• _TASK TO COMPLETE_: Find every line in the records below that holds the word "empty" and copy it.

• _GIVEN RECORDS_:
== Segment start ==

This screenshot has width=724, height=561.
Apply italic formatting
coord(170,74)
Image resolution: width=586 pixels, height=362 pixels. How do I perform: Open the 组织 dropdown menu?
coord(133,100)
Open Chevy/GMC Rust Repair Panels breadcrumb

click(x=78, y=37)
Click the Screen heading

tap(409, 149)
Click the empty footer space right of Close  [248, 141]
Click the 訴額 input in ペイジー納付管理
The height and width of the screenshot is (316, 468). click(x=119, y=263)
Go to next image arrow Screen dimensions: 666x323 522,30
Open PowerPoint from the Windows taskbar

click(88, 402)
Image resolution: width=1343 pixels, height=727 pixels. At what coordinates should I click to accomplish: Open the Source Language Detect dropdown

== Segment end ==
== Segment start ==

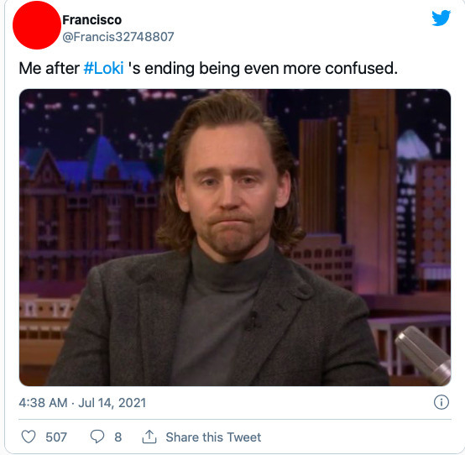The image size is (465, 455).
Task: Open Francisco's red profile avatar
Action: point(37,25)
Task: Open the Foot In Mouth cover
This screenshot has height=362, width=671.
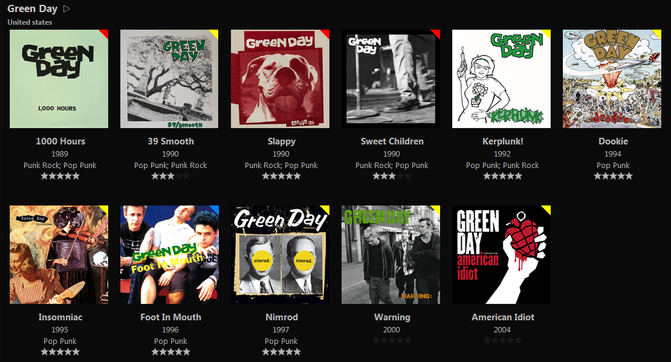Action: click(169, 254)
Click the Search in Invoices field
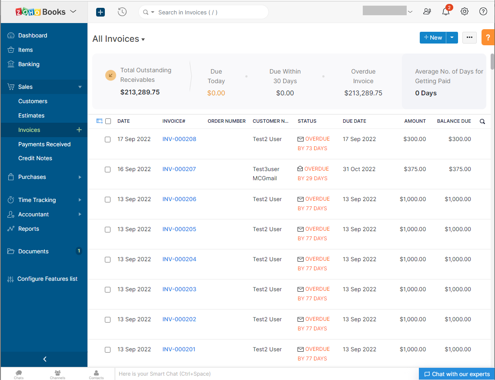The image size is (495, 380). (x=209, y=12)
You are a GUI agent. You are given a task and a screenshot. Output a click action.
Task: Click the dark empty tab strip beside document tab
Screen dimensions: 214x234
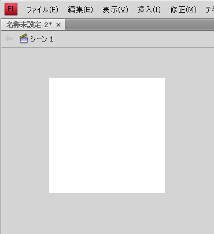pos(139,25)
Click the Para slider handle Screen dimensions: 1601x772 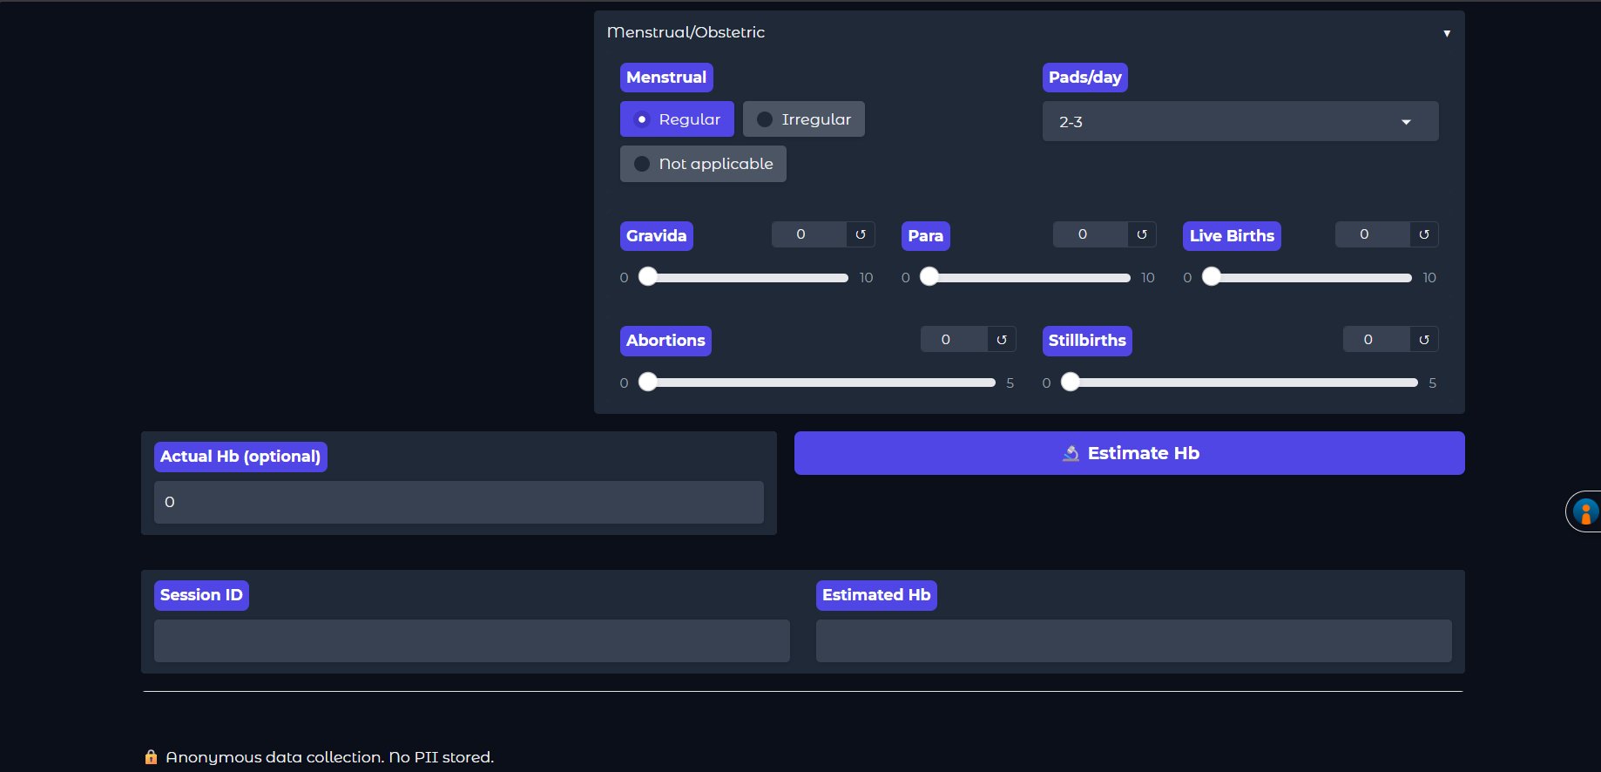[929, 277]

== Segment end ==
== Segment start ==

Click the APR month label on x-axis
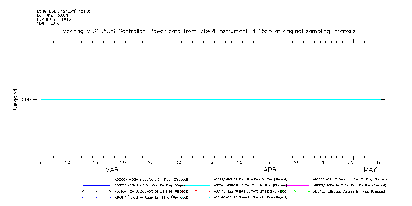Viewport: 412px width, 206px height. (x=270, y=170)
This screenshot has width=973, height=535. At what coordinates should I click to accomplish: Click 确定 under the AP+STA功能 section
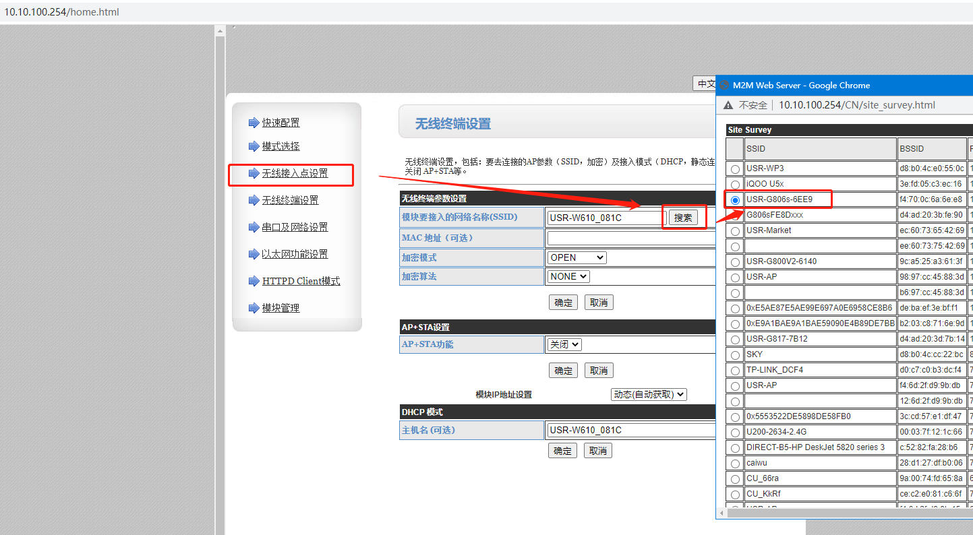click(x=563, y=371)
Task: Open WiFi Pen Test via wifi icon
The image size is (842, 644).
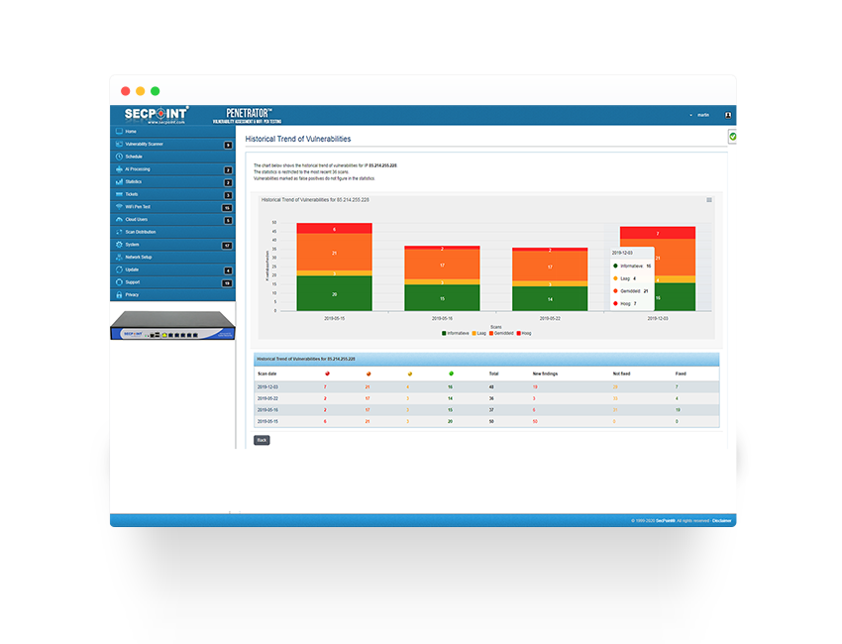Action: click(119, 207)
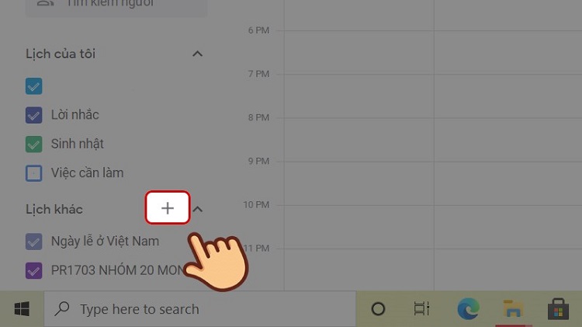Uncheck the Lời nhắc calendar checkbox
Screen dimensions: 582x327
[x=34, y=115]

== Segment end ==

• _ANSWER SPACE_:
Click the empty footer space right of Close  [248, 141]
Task: Click the dark empty tab strip beside document tab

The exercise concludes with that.